Tempo fa, anzi anni fa, a Buenos Aires ebbi un carteggio elettronico con Wu Ming a proposito di un accenno a “Borges come grande fan di Pinochet e della giunta militare argentina” fatto in un numero di Giap! (quando Giap! era ancora un newsletter). Era gennaio ed era il 2009 e – serendipità spaziotemporale – la questione Borges mi ronzava in testa da tempo. Com’è possibile che l’autore di Tlön non abbia detto o fatto nulla? Come la pensava? Borges era un conservatore, un “gorilla”, ma davvero era un fan di una compagine di bestie sanguinare, grette e miserabili? Come andarono le cose?
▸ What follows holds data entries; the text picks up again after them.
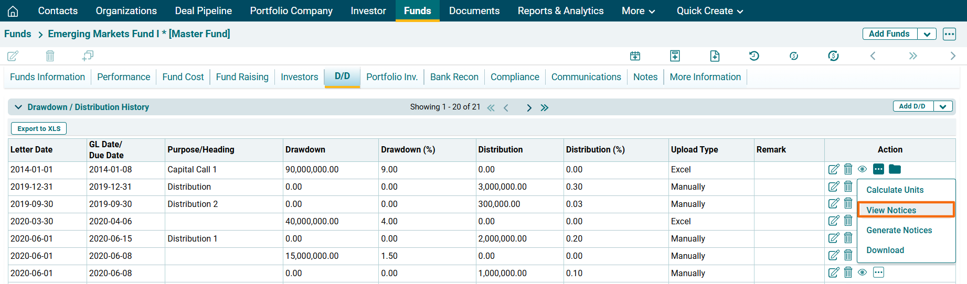Toggle the eye icon on Capital Call 1 row
This screenshot has width=967, height=284.
pos(862,169)
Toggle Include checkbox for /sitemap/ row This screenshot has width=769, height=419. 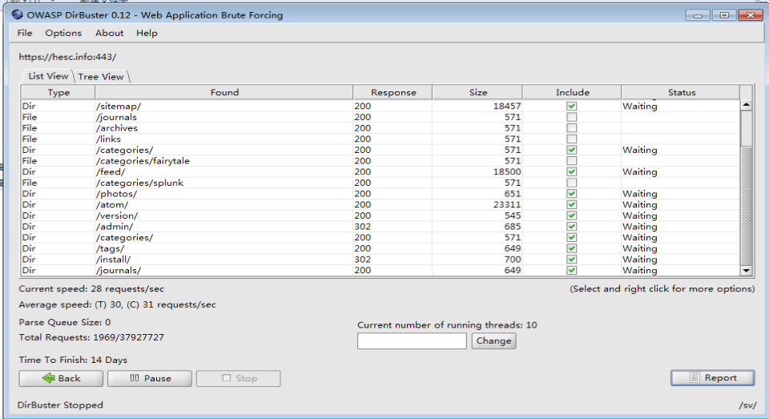click(571, 106)
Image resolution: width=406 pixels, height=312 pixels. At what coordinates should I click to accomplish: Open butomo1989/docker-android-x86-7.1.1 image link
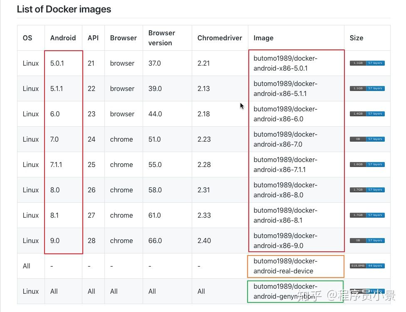click(x=285, y=165)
Da allora ho sempre cercato il tempo e il modo di indagare la questione. Ora ci provo, a frammenti e a lampi. A strisce di tigri, a specchi e a labirinti…
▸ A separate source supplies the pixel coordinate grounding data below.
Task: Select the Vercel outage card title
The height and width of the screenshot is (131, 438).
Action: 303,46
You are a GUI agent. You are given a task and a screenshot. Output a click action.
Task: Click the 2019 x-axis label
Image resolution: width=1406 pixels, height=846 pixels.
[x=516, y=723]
Argentina. Nel 1976 Rodolfo Walsh cura la selezione, l’eventuale traduzione e le biografie di una raccolta pubblicata da Hachette dal titolo Antología del cuento extraño.
Nel 1976, il 24 marzo, la Junta Militar sale al potere con un colpo di stato. Un anno e un giorno dopo Rodolfo Walsh viene ucciso, bruciato e lanciato nel fiume.
Il 19 maggio del 1976, Borges, Ernesto Sábato, Horacio Ratti (presidente della Sociedad Argentina de Escritores) e Leonardo Castellani (un sacerdote scrittore) pranzano con il generale Videla e con il generale Villarreal, segretario generale della Presidenza. I commensali bevono whisky, liquori e succo di frutta… Borges ringrazia Videla per il golpe.